Here I will be analyzing two educational companies. One based in North America and the other in China. I will compare the companies' balance sheets and income statements.
Corinthian Colleges (COCO) is one of the largest post-secondary education companies in North America. The company's program areas include health care, business, criminal justice, transportation technology and maintenance, construction trades and information technology.
On February 1, 2012 Corinthian Colleges reported financial results for the second quarter, ended December 31, 2011. The results for the quarter exceeded previous guidance ranges for earnings per share and were within previous guidance ranges for revenue and new student enrollment.
"As anticipated, the rate of decline in new student enrollment growth improved significantly in the quarter," Massimino said. "The improvement is the result of several factors, including a less challenging comparable from the second quarter last year, gradual stabilization in ground school new enrollments and continued strong growth at Everest University Online. In the last half of fiscal 2012, we expect new enrollments to be slightly positive.

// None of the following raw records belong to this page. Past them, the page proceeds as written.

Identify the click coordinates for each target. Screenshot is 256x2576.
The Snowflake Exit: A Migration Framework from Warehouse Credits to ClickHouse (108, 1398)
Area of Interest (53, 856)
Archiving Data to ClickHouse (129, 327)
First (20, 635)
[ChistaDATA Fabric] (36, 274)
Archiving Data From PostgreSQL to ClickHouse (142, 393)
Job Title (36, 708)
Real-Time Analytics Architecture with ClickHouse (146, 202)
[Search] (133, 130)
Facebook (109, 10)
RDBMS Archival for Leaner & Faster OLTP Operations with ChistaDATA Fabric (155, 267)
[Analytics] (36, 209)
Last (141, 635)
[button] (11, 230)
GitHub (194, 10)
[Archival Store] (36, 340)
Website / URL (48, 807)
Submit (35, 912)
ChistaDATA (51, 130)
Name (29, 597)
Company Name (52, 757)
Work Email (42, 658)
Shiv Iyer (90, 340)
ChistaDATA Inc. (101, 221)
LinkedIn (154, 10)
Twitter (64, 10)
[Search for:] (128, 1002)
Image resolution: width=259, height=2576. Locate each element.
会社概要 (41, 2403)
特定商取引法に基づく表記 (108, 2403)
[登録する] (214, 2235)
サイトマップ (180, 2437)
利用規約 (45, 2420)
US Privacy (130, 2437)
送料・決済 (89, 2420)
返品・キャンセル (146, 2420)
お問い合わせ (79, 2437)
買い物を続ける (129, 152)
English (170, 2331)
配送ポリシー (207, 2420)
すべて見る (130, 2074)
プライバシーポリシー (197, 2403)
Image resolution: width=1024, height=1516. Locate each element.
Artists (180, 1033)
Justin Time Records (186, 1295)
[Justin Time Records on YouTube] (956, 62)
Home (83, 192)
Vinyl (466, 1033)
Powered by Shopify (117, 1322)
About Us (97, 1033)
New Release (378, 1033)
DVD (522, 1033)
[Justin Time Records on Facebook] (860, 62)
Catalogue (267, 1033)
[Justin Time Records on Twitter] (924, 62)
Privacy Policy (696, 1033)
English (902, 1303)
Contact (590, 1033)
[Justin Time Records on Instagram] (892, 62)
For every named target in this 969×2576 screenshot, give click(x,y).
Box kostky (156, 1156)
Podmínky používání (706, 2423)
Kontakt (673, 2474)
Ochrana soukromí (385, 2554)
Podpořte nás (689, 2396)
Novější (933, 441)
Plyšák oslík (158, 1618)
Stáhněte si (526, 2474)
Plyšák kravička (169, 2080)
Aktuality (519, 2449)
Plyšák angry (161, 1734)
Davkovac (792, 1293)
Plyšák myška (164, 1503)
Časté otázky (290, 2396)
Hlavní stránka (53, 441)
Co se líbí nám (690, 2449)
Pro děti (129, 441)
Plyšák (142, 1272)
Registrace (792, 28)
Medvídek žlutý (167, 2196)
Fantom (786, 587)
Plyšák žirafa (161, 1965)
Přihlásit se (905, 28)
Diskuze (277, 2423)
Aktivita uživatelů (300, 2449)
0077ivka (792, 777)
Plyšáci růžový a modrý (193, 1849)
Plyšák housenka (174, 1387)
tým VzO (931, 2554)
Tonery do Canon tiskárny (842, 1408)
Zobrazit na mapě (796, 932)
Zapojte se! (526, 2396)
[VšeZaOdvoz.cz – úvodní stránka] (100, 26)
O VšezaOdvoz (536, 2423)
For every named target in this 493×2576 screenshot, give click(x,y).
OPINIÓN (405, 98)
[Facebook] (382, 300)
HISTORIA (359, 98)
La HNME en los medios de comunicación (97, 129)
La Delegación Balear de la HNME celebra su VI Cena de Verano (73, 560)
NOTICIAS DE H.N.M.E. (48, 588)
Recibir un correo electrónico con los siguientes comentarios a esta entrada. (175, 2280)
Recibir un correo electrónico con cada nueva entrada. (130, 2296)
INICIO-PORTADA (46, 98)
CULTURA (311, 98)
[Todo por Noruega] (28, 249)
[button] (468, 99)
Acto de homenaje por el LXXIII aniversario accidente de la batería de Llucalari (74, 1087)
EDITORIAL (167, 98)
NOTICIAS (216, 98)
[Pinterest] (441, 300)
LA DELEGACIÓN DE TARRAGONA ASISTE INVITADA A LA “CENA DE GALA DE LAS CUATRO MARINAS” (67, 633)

To help offset recent declines in student population, over the past 18 months we have reduced annualized operating expenses by approximately $150 million," Massimino said. "We also continue to pursue several growth initiatives, such as introducing new program offerings, opening new campuses, and growing our exclusively online enrollments."
Comparing the second quarter of fiscal 2012 with the same quarter of the prior year:
- Net revenues were $415.5 million versus $481.7 million, a decrease of 13.7%.
- The total student population at December 31, 2011 was 94,860 versus 105,210 at December 31, 2010, a decrease of 9.8%.
- New student enrollments totaled 25,951 versus 26,758, a decrease of 3.0%.
- Diluted earnings per share were $0.02 per share versus a diluted loss per share of $(1.94). Excluding impairment and severance charges of $0.02 per share in Q2 12 and $2.17 per share in Q2 11, diluted earnings per share were $0.04 in Q2 12 versus $0.23 in Q2 11.
- Cash and cash equivalents totaled $38.4 million at December 31, 2011, compared with $107.4 million at June 30, 2011. The decrease results from the repayment of debt, partially offset by cash flows from operations.
- Total debt and capital leases were $135.3 million at December 31, 2011, compared with $331.8 million at June 30, 2011.
- Cash flow from operations was $137.2 million in the first six months of fiscal 2012, versus $4.0 million in the same period last year. The increase in cash flow is primarily related to the timing of cash payments and receipts related to working capital.
- Capital expenditures were $20.1 million for the first six months of fiscal 2012, versus $65.8 million in the same period last year. The decrease is primarily the result of opening fewer new campuses.
The company expects revenues of $430 - $440 million for Q3 2012 and EPS of $0.15-0.17.
Noah Education Holdings (NED) is a leading provider of education services in China. The company's brands include Wentai Education, Little New Star and Yuanbo Education. Wentai Education operates and manages high-end kindergartens, primary and secondary schools; Little New Star provides English language training for children aged 3-12 in its directly owned and franchised training centers; Yuanbo Education operates premium kindergartens under the Qingan brand.
On November 18, 2011, the company announced first-quarter fiscal 2012 results.
Net revenue for the first quarter increased 73.8% to $5.4 million from the first quarter of fiscal 2011, driven mainly by the strong growth in existing Wentai and Little New Star (LNS) business and two months contribution from the newly acquired Yuanbo. Net income for the first quarter was $0.3 million.
As of September 30, 2011, the company had $2.15 cash per share. Real estate value is $0.51 per share. Cash plus real estate value per share is $2.66. For the three months ended September 30, 2011, the company generated $8.2 million in cash from operations.
Financial Outlook for Full Fiscal 2012 and for the Second Quarter of Fiscal 2012
Based on current estimates and market conditions, for the first quarter of fiscal 2012, Noah expects to generate net revenue in the range of $5.5 million to $5.8 million. For the full fiscal 2012, the company continues to expect to generate revenue between $22.7 million and $24.3 million representing a 55% to 66% year-over-year growth. The company is expected to be profitable in fiscal year 2012 following completion of ELP business sale in June 2011.
Noah is currently trading below net cash and is profitable. Corinthian Colleges is currently trading at more than 10 times its cash position and has $135.3 million in debt but is profitable. Corinthian Colleges has already reported results for the quarter ended December 31, 2011, but Noah is yet to report its. I recommend buying Noah at current prices and Corinthian Colleges at around $3 if we do get a pullback.